Section du document
————
LE CAIRE : Le ministre égyptien des Affaires étrangères, Badr Abdelatty, a annoncé samedi que 50 camions-citernes chargés de carburant devaient entrer dans la bande de Gaza à partir de dimanche, marquant le début du cessez-le-feu.

M. Abdelatty, dont le pays, le Qatar et les États-Unis ont servi de médiateur, a déclaré que l'accord prévoyait « l'entrée de 600 camions par jour dans la bande, dont 50 de carburant ».

La trêve devrait entrer en vigueur dimanche à 13 h 30 GMT, ouvrant ainsi la voie à un afflux massif d'aide, selon les médiateurs.

Des centaines de camions sont garés du côté égyptien du poste frontière de Rafah, un point d'entrée autrefois vital pour l'aide humanitaire, fermé depuis mai, lorsque les forces israéliennes ont pris le contrôle du côté palestinien du point de passage.
————
Série de tâches
1. D'après l'extrait sur le cessez-le-feu à Gaza, combien de camions par jour l'accord prévoit-il de faire entrer dans la bande ?
2. Recopiez à l'identique le passage de l'extrait sur le cessez-le-feu à Gaza, en commençant aux mots « LE CAIRE : Le » et en vous arrêtant après « selon les médiateurs. ».
3. Reprenez l'extrait sur le cessez-le-feu à Gaza à partir de sa dernière phrase et prolongez-le.

Données enregistrées
————
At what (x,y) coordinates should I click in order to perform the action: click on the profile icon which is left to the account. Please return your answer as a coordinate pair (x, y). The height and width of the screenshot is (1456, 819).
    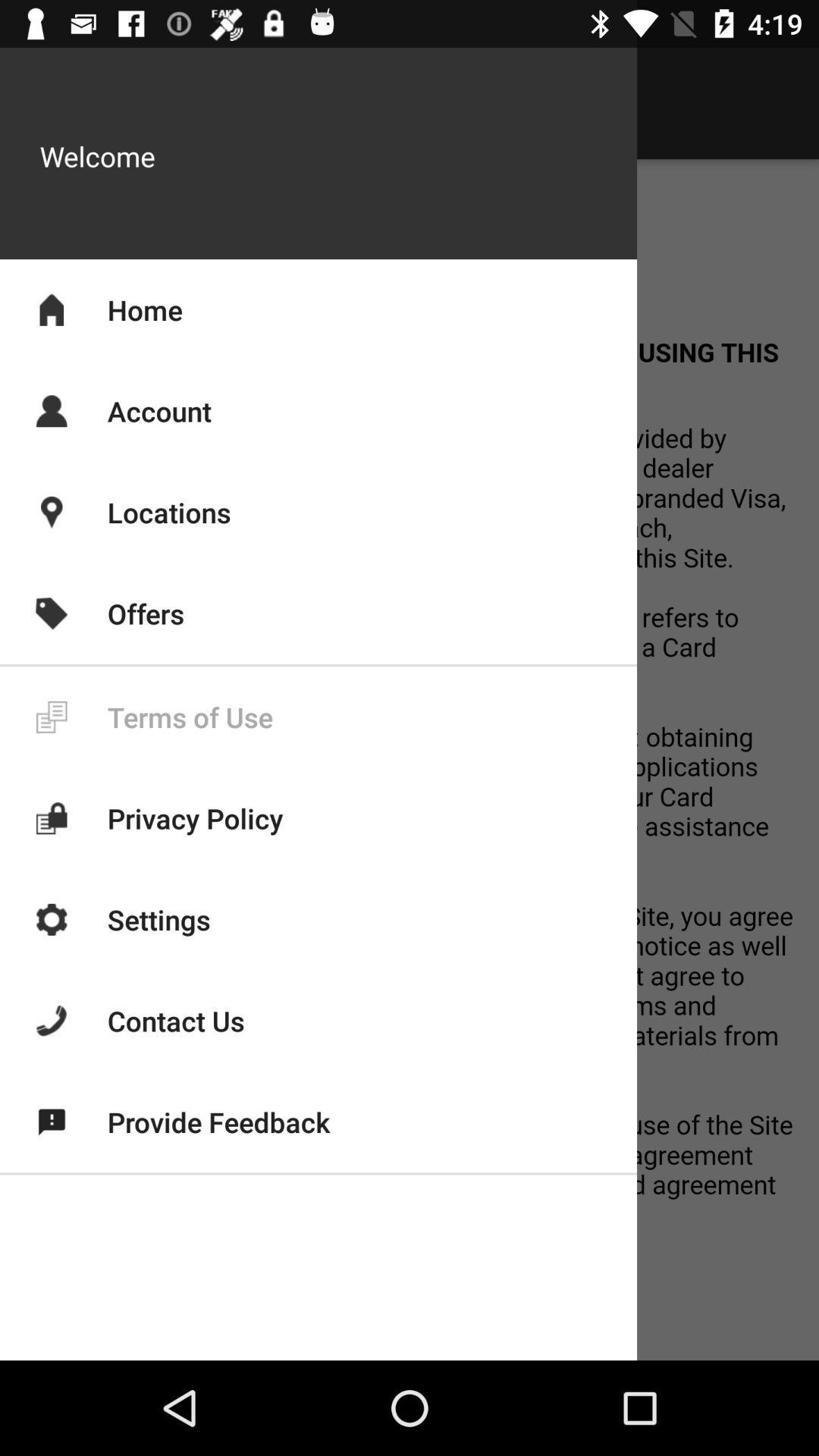
    Looking at the image, I should click on (51, 411).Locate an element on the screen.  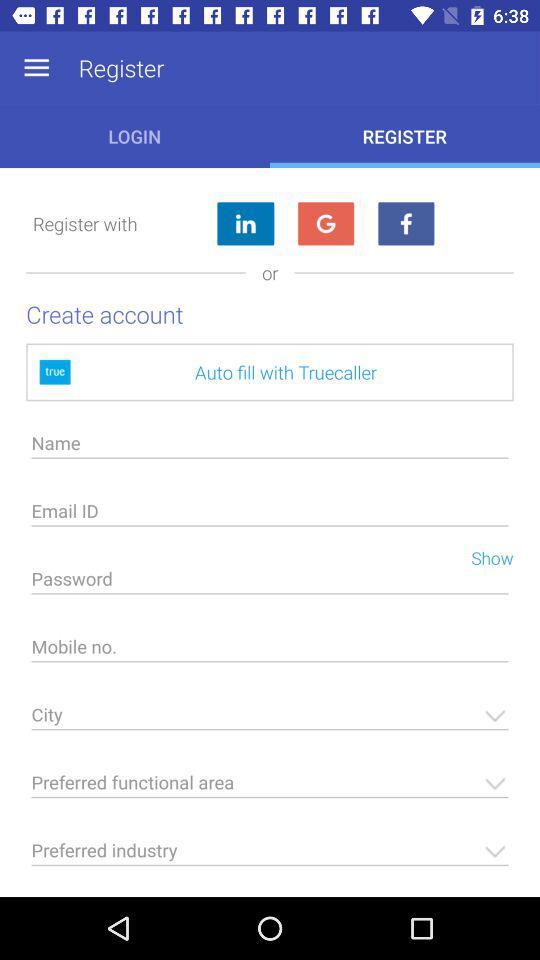
preferred functional area field is located at coordinates (270, 788).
————
Réponses attendues
1. 600 camions par jour, dont 50 de carburant.

2.
LE CAIRE : Le ministre égyptien des Affaires étrangères, Badr Abdelatty, a annoncé samedi que 50 camions-citernes chargés de carburant devaient entrer dans la bande de Gaza à partir de dimanche, marquant le début du cessez-le-feu.

M. Abdelatty, dont le pays, le Qatar et les États-Unis ont servi de médiateur, a déclaré que l'accord prévoyait « l'entrée de 600 camions par jour dans la bande, dont 50 de carburant ».

La trêve devrait entrer en vigueur dimanche à 13 h 30 GMT, ouvrant ainsi la voie à un afflux massif d'aide, selon les médiateurs.

3.
Au cours d'une conférence de presse conjointe avec son homologue nigérian, M. Abdelatty a déclaré : « Nous espérons que 300 camions se rendront au nord de la bande de Gaza », où des milliers de personnes sont bloquées dans des conditions que les agences humanitaires qualifient d'apocalyptiques.

Les travailleurs humanitaires ont mis en garde contre les obstacles monumentaux qui pourraient entraver les opérations d'aide, notamment la destruction des infrastructures qui traitaient auparavant les livraisons.